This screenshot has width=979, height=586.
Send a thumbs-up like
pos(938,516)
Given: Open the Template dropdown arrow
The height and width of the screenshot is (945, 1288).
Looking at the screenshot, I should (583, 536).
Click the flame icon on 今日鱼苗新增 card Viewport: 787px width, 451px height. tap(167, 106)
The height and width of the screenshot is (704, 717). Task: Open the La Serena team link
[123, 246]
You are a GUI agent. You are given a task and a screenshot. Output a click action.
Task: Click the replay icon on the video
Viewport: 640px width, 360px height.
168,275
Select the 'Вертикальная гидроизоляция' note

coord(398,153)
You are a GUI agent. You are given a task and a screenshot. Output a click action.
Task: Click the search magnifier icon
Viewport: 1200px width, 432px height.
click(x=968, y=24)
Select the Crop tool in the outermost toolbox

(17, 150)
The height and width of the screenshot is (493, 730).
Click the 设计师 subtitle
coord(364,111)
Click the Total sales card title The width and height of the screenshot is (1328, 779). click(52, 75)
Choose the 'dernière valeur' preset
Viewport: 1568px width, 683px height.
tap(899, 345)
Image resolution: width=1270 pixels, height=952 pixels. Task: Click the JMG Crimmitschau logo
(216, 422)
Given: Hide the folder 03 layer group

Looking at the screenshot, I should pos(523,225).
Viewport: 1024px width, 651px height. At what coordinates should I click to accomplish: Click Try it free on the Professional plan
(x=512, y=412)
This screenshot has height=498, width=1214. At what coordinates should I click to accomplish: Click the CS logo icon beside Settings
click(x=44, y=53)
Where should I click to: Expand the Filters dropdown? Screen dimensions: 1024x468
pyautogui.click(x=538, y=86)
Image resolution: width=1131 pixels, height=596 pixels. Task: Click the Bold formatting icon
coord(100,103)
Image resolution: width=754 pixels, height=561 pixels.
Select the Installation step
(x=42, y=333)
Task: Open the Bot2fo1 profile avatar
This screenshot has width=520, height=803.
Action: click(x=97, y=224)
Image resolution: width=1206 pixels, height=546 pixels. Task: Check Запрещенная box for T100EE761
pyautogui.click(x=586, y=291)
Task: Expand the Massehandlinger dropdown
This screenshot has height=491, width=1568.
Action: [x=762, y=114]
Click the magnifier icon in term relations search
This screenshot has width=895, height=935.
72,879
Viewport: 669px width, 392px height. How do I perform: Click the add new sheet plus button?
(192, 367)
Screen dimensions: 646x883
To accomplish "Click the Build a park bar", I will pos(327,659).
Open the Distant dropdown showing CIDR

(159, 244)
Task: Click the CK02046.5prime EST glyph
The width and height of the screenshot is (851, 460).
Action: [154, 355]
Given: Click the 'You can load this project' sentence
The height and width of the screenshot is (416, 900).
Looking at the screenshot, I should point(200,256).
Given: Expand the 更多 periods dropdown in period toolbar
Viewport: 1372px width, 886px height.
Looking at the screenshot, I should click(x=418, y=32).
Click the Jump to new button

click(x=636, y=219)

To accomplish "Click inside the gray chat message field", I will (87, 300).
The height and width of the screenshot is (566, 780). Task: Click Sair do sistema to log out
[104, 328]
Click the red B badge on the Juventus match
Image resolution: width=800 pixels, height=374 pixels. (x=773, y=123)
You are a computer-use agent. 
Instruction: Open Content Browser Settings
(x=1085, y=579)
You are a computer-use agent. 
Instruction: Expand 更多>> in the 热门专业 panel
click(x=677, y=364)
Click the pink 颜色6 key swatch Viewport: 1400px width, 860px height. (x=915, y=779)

##############################

— REQUIRED WORK —
Could you restate every entry verbatim, please?

— EXERCISE RESPONSE —
This screenshot has width=979, height=586.
Send a thumbs-up like
pos(938,516)
Given: Open the Template dropdown arrow
The height and width of the screenshot is (945, 1288).
Looking at the screenshot, I should (583, 536).
Click the flame icon on 今日鱼苗新增 card Viewport: 787px width, 451px height. tap(167, 106)
The height and width of the screenshot is (704, 717). Task: Open the La Serena team link
[123, 246]
You are a GUI agent. You are given a task and a screenshot. Output a click action.
Task: Click the replay icon on the video
Viewport: 640px width, 360px height.
168,275
Select the 'Вертикальная гидроизоляция' note

coord(398,153)
You are a GUI agent. You are given a task and a screenshot. Output a click action.
Task: Click the search magnifier icon
Viewport: 1200px width, 432px height.
click(x=968, y=24)
Select the Crop tool in the outermost toolbox

(17, 150)
The height and width of the screenshot is (493, 730).
Click the 设计师 subtitle
coord(364,111)
Click the Total sales card title The width and height of the screenshot is (1328, 779). click(52, 75)
Choose the 'dernière valeur' preset
Viewport: 1568px width, 683px height.
tap(899, 345)
Image resolution: width=1270 pixels, height=952 pixels. Task: Click the JMG Crimmitschau logo
(216, 422)
Given: Hide the folder 03 layer group

Looking at the screenshot, I should pos(523,225).
Viewport: 1024px width, 651px height. At what coordinates should I click to accomplish: Click Try it free on the Professional plan
(x=512, y=412)
This screenshot has height=498, width=1214. At what coordinates should I click to accomplish: Click the CS logo icon beside Settings
click(x=44, y=53)
Where should I click to: Expand the Filters dropdown? Screen dimensions: 1024x468
pyautogui.click(x=538, y=86)
Image resolution: width=1131 pixels, height=596 pixels. Task: Click the Bold formatting icon
coord(100,103)
Image resolution: width=754 pixels, height=561 pixels.
Select the Installation step
(x=42, y=333)
Task: Open the Bot2fo1 profile avatar
This screenshot has width=520, height=803.
Action: click(x=97, y=224)
Image resolution: width=1206 pixels, height=546 pixels. Task: Check Запрещенная box for T100EE761
pyautogui.click(x=586, y=291)
Task: Expand the Massehandlinger dropdown
This screenshot has height=491, width=1568.
Action: [x=762, y=114]
Click the magnifier icon in term relations search
This screenshot has width=895, height=935.
72,879
Viewport: 669px width, 392px height. How do I perform: Click the add new sheet plus button?
(192, 367)
Screen dimensions: 646x883
To accomplish "Click the Build a park bar", I will pos(327,659).
Open the Distant dropdown showing CIDR

(159, 244)
Task: Click the CK02046.5prime EST glyph
The width and height of the screenshot is (851, 460).
Action: [154, 355]
Given: Click the 'You can load this project' sentence
The height and width of the screenshot is (416, 900).
Looking at the screenshot, I should point(200,256).
Given: Expand the 更多 periods dropdown in period toolbar
Viewport: 1372px width, 886px height.
Looking at the screenshot, I should click(x=418, y=32).
Click the Jump to new button

click(x=636, y=219)

To accomplish "Click inside the gray chat message field", I will (87, 300).
The height and width of the screenshot is (566, 780). Task: Click Sair do sistema to log out
[104, 328]
Click the red B badge on the Juventus match
Image resolution: width=800 pixels, height=374 pixels. (x=773, y=123)
You are a computer-use agent. 
Instruction: Open Content Browser Settings
(x=1085, y=579)
You are a computer-use agent. 
Instruction: Expand 更多>> in the 热门专业 panel
click(x=677, y=364)
Click the pink 颜色6 key swatch Viewport: 1400px width, 860px height. (x=915, y=779)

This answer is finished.